Сильно не любил князь женской слезливости. Тёмными южными ночами, не смыкая глаз от чужой навязчивой жары, маясь на скользких одиноких простынях, он силился вспомянуть ласки Сачи. Так засыпал он, а поутру, едва проснувшись, шарил по влажным простыням в поисках любимой. Но богатое ложе неизменно оказывалось пустым. Володарь пялился на резные потемневшие шпалеры, силился извлечь из памяти тихие отмели степных речек или беленькие домики Тмутаракани – все места, где им с Сачей было так хорошо. Но вспоминалось лишь одно: страшный крик, уродливая гримаса, окрашенные красным потоки слёз.
– Ты маешься, рыцарь? – тихо спросила Елена. – Моей любви недостаточно для тебя?
Он чуял, она смотрит на него пристально, изучающе, с вещей проницательностью малого дидяти, догадывается обо всём.
– Я воин, – нехотя отозвался Володарь. – Порой бываю груб. Что ж поделать?! Хоть и Рюрикович, но с малолетства живу в чужих людях. Опасаюсь оскорбить твоё целомудрие и оттого маюсь пуще прежнего…
– Ты тоскуешь по убитой половчанке? По Саче?
– Я отыскал русича. Товарища Твердяты. Он пьяница и блудник, но честный человек, богобоязненный и не станет лжесвидетельствовать, – Володарь радовался тому, что серые очи её спрятались за огненными прядями. Иначе ему несдобровать бы…
– Я знаю, ты бываешь в таких местах, – её голосок зазвенел булатом.
– Послушай, милая! – внезапная слабость тяжким плащом пала на плечи Володаря. Он опустился на колено, тратя последние силы, дабы сохранить княжескую честь, не пасть ниц перед лицом пусть прекрасной, пусть добродетельной, но чужой женщины. – Я уважаю тебя, почитаю близкую к святости добродетель, но… Я рожден для битв, а не для поста, не для святости. Ноша целибата тягостна мне…
Она вскочила. Волосы взметнулись волной, открывая пытливым взглядам Володаря пунцовые щеки. Гнев, яростный, незнакомый, неудержимый, потоками струился из серых очей.
– Не говори со мной так! Демьяна будет судить отец. И быть его судьбе по суду!

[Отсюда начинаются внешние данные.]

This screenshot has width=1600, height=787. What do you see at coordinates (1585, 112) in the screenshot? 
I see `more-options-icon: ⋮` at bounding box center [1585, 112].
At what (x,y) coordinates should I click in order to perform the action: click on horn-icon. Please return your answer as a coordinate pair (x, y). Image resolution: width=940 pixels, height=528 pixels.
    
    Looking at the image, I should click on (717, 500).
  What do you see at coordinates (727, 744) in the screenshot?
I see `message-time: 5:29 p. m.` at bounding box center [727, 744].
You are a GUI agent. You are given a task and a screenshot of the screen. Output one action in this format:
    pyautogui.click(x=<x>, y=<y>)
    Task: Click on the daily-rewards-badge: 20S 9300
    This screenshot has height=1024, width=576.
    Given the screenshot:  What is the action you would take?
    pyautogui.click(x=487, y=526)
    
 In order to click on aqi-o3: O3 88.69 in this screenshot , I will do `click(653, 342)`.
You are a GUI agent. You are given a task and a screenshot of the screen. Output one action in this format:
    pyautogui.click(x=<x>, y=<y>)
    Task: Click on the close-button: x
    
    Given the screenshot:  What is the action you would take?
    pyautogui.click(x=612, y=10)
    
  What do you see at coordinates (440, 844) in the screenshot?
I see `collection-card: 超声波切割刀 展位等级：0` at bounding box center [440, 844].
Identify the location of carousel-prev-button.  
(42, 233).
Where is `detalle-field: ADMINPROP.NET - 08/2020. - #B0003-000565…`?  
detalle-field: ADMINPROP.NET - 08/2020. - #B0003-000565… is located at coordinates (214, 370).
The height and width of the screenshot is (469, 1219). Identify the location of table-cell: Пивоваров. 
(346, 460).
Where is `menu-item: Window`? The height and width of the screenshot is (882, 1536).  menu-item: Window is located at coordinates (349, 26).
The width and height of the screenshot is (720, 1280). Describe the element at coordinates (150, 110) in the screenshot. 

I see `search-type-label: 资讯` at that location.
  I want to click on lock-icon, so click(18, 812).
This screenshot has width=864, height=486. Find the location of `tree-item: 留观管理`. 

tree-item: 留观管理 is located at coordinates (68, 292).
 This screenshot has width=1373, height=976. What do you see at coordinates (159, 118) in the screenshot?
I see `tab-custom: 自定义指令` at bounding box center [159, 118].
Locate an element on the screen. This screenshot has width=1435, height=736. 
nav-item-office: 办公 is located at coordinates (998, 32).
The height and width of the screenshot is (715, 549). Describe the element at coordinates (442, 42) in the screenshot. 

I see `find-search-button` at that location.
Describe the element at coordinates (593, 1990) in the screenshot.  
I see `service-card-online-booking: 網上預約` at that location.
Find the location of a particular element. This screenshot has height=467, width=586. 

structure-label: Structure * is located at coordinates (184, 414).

– Попроси отца лишь выслушать Миронега. Просто попроси! Пообещай, милая! Ну же!
Володарь стоял на коленях, опираясь обеими руками в нежный шёлк ковра. Он видел, как скудная влага орошает вытканные по голубому полю округлые, желтовато-розовые персики. Он понимал, что плачет, но горький стыд делал влагу, истекающую из-под его ресниц, ещё более обильной. Володарь видел лишь подол её шёлкового одеяния и водопад волос, стекающих на спину со склонённой головы. Голос её звучал глухо и отчуждённо. Казалось, она тратила последние силы, чтобы дать ему хоть какой-нибудь ответ.
– Я вижу теперь, я знала и ранее – Демьян прекраснейший из людей. Не одна я, многие всей душой любят его. И ты, и его… – она помедлила, словно задохнулась тем словом, которое намеревалась произнести, и проговорила:
– …и его невенчанная жена – все ратуют за него. Что ж! Я сделаю по-вашему. Я попрошу отца. А ты помолись, князь. О своём вновь обретённом друге помолись. И о себе…
Сначала его волочили за бороду, и он мычал, подобно ведомому на заклание телку. Потом смилостивились, бороду отпустили, но больно тыкали меж лопаток древками пик. Потом долго продержали на жаре, позволив, однако, прикрыть голову полой рубахи. Так Миронег стоял смиренно, молился, глядючи на золотой купол Софии. Мимо двигались люди, нечастой, но непрерывной вереницей. Кто пылил пешком, кого несли в крытых шелками носилках. Но всех до единого поглощал прохладный зев широких, похожих на храмовые, ворот. Миронег знал, рано или поздно и он ступит под прохладные своды. Он догадывался: его ведут на суд, где он должен свидетельствовать. Чрево и конечности его трепетали. Что, ежели византийское хитромудрие обратит его из свидетеля в обвиняемого? Наконец к нему подошли стражники – те самые варяги, которые несколько часов тому волокли его за бороду и погоняли древками, будто он и не христианин вовсе, а спесивый, зарвавшийся козёл.
– А может, и есть я козлище, Господи? – бормотал нещадно волочимый Миронег.